Your story tonight on the Chilean Social Security system "success Story" is "divorced from reality". You portrayed privatization of SS in Chile as a success. President Bush used this line too. He has the support of Jose Pinera, the architect of the Chilean plan and now a member of the CATO Institute. He supports Bush's plan despite the abysmal record in his home country. It has been a failure. Please note the following quotes of information which clearly dispute your story:
"As the Bush administration pushes to privatize Social Security, many people are looking at countries where state-funded pensions have been privatized. One of them is Chile. President Bush lauded Chile’s privatized social security system as a "good example" for the U.S. when he visited Santiago last November to participate in the Asian-Pacific Economic Cooperation summit.
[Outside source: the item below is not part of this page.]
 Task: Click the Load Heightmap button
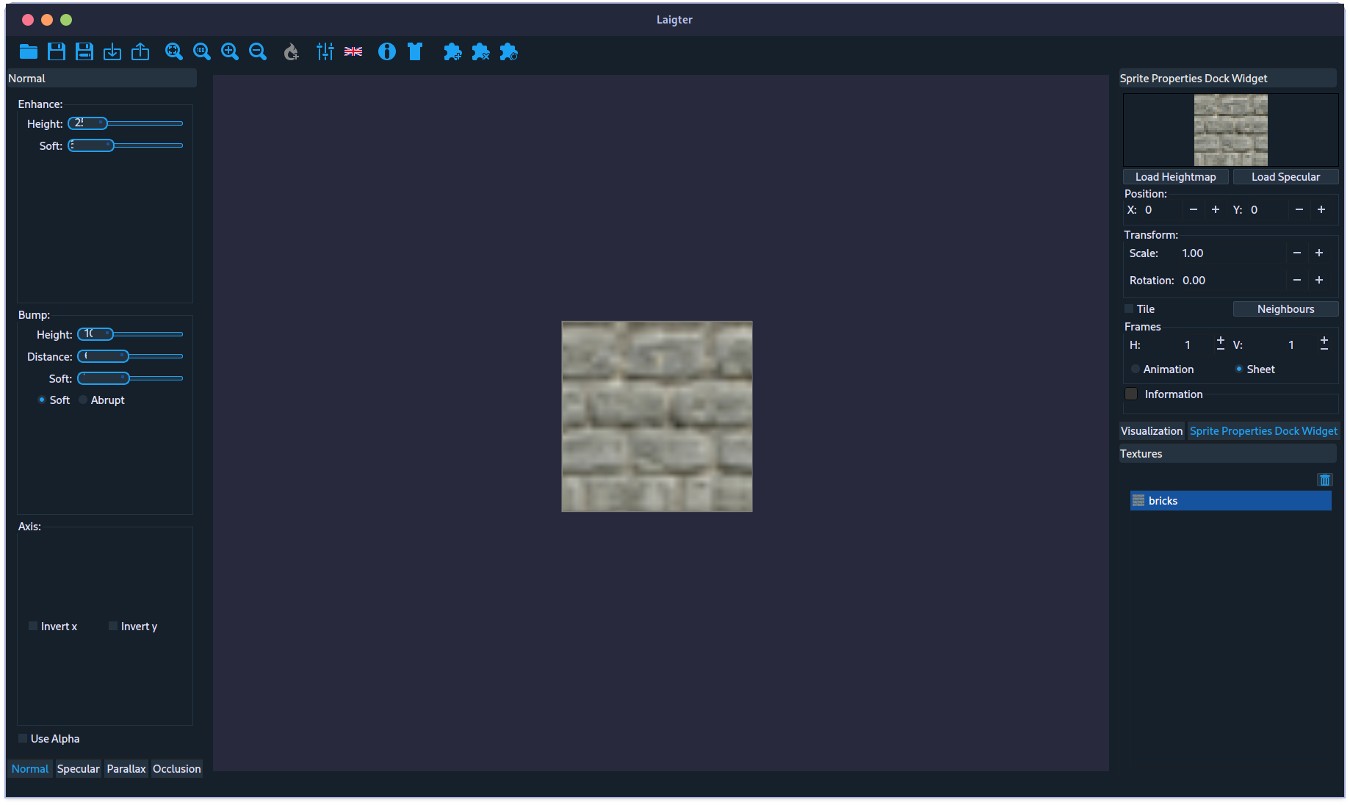tap(1175, 177)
"Today even the government itself and the AFPs have admitted that at least half of the Chilean people will never accumulate enough to be able to get the minimum pension equivalent to $100 (US) monthly. The Chilean Center for Alternative National Development (CENDA) has said that "two-thirds of the population will never qualify for a minimum pension." Manuel Riesco, CENDA’s director, added that "the Chilean private pension system will provide pensions on its own only to the upper-income minority."
If there is one sector in Chilean society that has benefited from the privatized system, however, it is the AFPs. Many have former Pinochet cabinet officials on their boards of directors and they are among the most profitable companies in all of Chile.
Just like in the U.S., the people’s movement in Chile is fighting not just against the privatization schemes, but to expand programs for people’s needs. Its trade union federation, CUT, has set as one of its six priority "points of struggle" for 2005 "to change the current pension system" so that there is greater coverage and that it pays at least 70 percent of wages after retirement. CUT is also calling for an end to "the abuse of excessive fees by the management of the pension funds," as well as stopping the fund monies from becoming profits for the AFP owners.
The key architect of the Chilean plan under the fascist dictator Pinochet was José Piñera. Where is Piñera today? He’s a senior fellow at the Washington-based, libertarian Cato Institute, one of the main proponents of Social Security privatization in the U.S."
http://www.politicalaffairs.net/article/articleview/659/1/46 As Media Matters for America has previously noted, Chile's system of private accounts has been less effective for poor and middle-class workers than the public pension system that preceded it. The New York Times reported on January 27 that middle-class workers have discovered that private accounts "are failing to deliver as much in benefits as they would have received if they had stayed in the old system," and many poor Chileans don't receive "even a minimum pension" or "remain outside the system altogether." According to a Chilean government official specializing in pensions, "If people really had freedom of choice, 90 percent of them would opt to go back to the old system," the Times noted.
http://mediamatters.org/items/200503040004 Is it prophetic that Dan spoke of courage on his last night on air? Did he know you would 'overlook' the Pinera /Pinochet connections to the CATO Institute and its support for Bush's similar privatization plan? Was Dan likely to have aloud people to air an outright fictitious story on the state of privatization of social security in Chile? You did this the day after he left. You aired a story with a slant Karl Rove would have paid for.
I believe Dan Rather did a story in which Chile’s SS system was more accurately portrayed. Thanks for your continued attacks on the Bush administration. We no longer can count on CBS to hold to a level of independence as when Dan was there.